— Start Passage shown —
For this, censorship, Puritan morality, hypocrisy, and lack of cultivation may be blamed, although not very usefully, since Sade sought condemnation. Ultimately, the fault for it is all his own, and the fate of his books is his triumph. Strange? To be and to stay an unknown author, that has always been his status and his destiny, that was the status he coveted, that was the destiny he created for himself, not by accident or unwittingly, but deliberately and out of an uncommon perversity. To write, but to go unread— this has happened to many writers. To write endlessly and under the most unfavorable conditions and as though nothing mattered more than to write, but to write in such a way, at such length, upon such subjects, in such a manner and using such language as to render oneself unapproachable, "unpublishable," "unknown," and yet upon succeeding generations to exert the most intense and enduring influence— this, it will be admitted, is rare indeed.

Secrets cannot survive their disclosure; to bare Sade to the public would seem to be rendering him a disservice. Against this "betrayal"— a graver one by far than any accomplished by the obscure tradesmen who from time to time get out a child's version of Justine— Sade has a defense: it consists in maintaining the reader at a distance, not merely at arm's length but at a remove one is tempted to call absolute. Or, to put it more simply, in forcing every reader— every so-called reasonable reader— to reject him.

Thus, the present attempt— which is the first to be made in the United States— to provide the basis for a serious understanding of Sade is in a certain sense bound to fail. In this sense: the "reasonable" man (we repeat) can come to no understanding with this exceptional man who rejects everything by which and for which the former lives— laws, beliefs, duties, fears, God, country, family, fellows— everything and the human condition itself, and proposes instead a way of life which is the undoing of common sense and all its works, and which from the point of view of common sense resembles nothing so much as death; and which is, of course, impossible. Such must be the judgment of the "reasonable" man— of him who builds, saves, increases, continues, and thanks to whom the world goes round.

Even so, however firmly he be established in the normality that makes everyday life possible, still more firmly established in him and infinitely more deeply— in the farther reaches of his inalienable self, in his instincts, his dreams, his incoercible desires— the impossible dwells, a sovereign in hiding. What Sade has to say to us— and what we as normal social beings cannot heed or even hear— already exists within us, like a resonance, a forgotten truth, or like the divine promise whose fulfillment is finally the most solemn concern of our human existence.

Whether or not it is dangerous to read Sade is a question that easily becomes lost in a multitude of others and has never been settled except by those whose arguments are rooted


in the conviction that reading leads to trouble. So it does; so it must, for reading leads nowhere but to questions. If books are to be burned, Sade's certainly must be burned along with the rest. But if, ultimately, freedom has any meaning, any meaning profounder than the facile utterances that fill our speeches and litter the columns of our periodicals, then, we submit, they should not. At any rate, it is not our intention to enter any special plea for Sade. Nor to apologize for one of our civilization's treasures. Disinterred or left underground, Sade neither gains nor loses. While for us . . . the worst poverty may be said to consist in the ignorance of one's riches.
— End Passage shown —
— Start Material provided —
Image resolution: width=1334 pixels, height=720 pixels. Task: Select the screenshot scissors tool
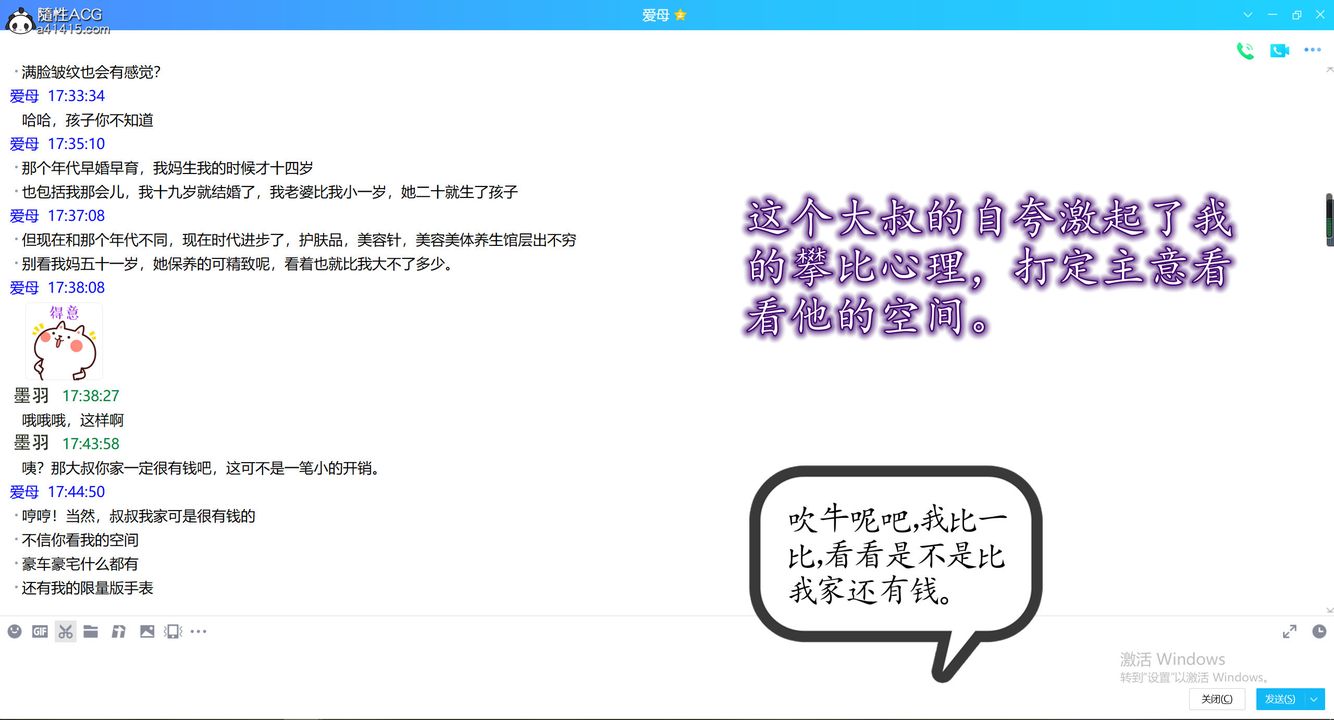(x=65, y=631)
— End Material provided —
Please output the section of the passage on Sade starting at "in the conviction" and ending at "of one's riches.", copied word for word.

in the conviction that reading leads to trouble. So it does; so it must, for reading leads nowhere but to questions. If books are to be burned, Sade's certainly must be burned along with the rest. But if, ultimately, freedom has any meaning, any meaning profounder than the facile utterances that fill our speeches and litter the columns of our periodicals, then, we submit, they should not. At any rate, it is not our intention to enter any special plea for Sade. Nor to apologize for one of our civilization's treasures. Disinterred or left underground, Sade neither gains nor loses. While for us . . . the worst poverty may be said to consist in the ignorance of one's riches.